The undersides and legs of the animal are paler than the rest of the body, and the bare skin of the wings varies from light brown to almost black, depending on the individual. The bat has a rounded head with narrow, pointed ears, and unusually large feet. The membranes of the wings attach to the toes at their hindmost part, while the membrane between the legs is partially supported by a long calcar that actually extends beyond its edge to end in a small rounded lump.

==Distribution==
The silver-tipped myotis is one of the most widespread members of its genus, being known from every country of South America except Chile and French Guiana. It is possible that it does occur in French Guiana, but has not yet been recorded. In the northern part of its range it is found in Panama, Costa Rica, Nicaragua, Honduras, Guatemala, and parts of Chiapas and Veracruz in southern Mexico. Its wide range is partly due to a tolerance for a wide range of lowland habitats, including forests, shrublands, open wetlands, and pasture below 500 m elevation. However, it usually occurs near open water. It is absent in the Andes and in the colder environments of central and southern Argentina.

There are no recognised subspecies.

==Behavior==
Like most bats, silver-tipped myotises are nocturnal, and are most active immediately after sunset and before dawn.

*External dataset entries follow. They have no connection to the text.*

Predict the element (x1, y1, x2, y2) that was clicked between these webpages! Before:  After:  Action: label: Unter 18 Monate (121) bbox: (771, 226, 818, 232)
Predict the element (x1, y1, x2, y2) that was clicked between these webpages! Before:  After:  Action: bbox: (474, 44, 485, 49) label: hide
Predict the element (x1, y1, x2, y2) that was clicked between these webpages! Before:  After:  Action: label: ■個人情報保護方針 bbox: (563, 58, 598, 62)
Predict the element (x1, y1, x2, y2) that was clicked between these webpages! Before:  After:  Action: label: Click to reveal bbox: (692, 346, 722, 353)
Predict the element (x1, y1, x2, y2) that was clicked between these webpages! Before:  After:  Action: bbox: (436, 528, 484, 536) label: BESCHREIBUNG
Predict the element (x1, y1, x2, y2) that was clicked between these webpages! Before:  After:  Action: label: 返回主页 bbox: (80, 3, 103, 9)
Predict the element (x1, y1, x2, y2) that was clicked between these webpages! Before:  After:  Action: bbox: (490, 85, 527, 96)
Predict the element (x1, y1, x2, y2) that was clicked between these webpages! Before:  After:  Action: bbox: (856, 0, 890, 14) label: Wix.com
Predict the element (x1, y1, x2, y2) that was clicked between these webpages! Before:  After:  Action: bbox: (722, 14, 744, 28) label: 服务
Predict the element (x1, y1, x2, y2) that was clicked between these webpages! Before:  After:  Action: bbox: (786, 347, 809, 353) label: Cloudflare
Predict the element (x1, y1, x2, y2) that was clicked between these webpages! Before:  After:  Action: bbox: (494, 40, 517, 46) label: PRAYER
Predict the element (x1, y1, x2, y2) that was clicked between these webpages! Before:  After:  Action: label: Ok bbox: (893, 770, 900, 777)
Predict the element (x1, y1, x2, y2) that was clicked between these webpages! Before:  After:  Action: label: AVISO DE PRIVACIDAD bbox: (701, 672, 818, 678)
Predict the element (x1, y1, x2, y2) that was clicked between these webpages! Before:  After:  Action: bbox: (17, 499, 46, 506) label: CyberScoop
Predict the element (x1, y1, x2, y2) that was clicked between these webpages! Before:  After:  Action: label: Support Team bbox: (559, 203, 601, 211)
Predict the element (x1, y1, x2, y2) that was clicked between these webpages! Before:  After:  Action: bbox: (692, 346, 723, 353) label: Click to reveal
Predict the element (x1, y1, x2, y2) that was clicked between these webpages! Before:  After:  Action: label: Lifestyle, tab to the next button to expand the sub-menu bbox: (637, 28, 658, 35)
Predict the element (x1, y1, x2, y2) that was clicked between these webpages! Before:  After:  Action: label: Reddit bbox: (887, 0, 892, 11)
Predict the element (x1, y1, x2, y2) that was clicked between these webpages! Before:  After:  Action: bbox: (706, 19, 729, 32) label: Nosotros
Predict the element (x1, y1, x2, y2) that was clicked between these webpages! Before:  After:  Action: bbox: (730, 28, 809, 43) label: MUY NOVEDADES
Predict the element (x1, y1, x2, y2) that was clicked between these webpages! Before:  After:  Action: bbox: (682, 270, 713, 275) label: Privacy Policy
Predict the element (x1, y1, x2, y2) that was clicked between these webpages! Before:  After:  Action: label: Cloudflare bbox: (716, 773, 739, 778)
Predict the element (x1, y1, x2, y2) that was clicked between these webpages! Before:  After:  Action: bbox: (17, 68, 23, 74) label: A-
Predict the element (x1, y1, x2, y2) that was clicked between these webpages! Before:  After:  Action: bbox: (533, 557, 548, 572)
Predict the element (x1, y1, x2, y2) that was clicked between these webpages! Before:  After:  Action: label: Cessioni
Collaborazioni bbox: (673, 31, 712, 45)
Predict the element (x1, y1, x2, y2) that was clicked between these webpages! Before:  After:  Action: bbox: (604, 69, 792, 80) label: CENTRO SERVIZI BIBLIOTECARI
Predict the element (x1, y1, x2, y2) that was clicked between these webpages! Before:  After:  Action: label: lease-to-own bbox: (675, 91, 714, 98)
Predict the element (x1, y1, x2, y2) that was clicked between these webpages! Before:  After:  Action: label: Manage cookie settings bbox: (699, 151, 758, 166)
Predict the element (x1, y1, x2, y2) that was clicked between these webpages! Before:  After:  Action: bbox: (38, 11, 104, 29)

They spend the day roosting in small groups in holes or crevices in trees or cliffs, typically close to water. They are not cave-roosting bats, preferring more open environments with some degree of ventilation and light. In more settled areas, they are commonly found roosting under roofs, or inside attic spaces. Although they may occasionally become torpid during cold nights, they do not hibernate.

They have been reported to feed on beetles, flies, lepidopterans, and spiders. They are generally slow flying bats, flying low to the ground or water, and grabbing insects with their large feet. While hunting, they have been reported to use short, 2 to 5 millisecond, frequency modulated calls, sweeping down from 75 to 43 kHz, at sound levels of up to at least 111 dB.

==Reproduction==
Males and females roost together, and the females are promiscuous, mating with several of their partners. There is no particular breeding season over most parts of the range, and females typically give birth to two or three young every year. Fertilisation does not occur for up to three months after mating indicating that females can likely store sperm in their bodies for this time, thus being able to control the timing of their pregnancy. Gestation lasts about three months, and results in the birth of a single young.

The young are weaned at about one month of age, by which time all their permanent teeth have erupted. Females become sexually mature at just two months, although males are not fertile for six or seven months after birth.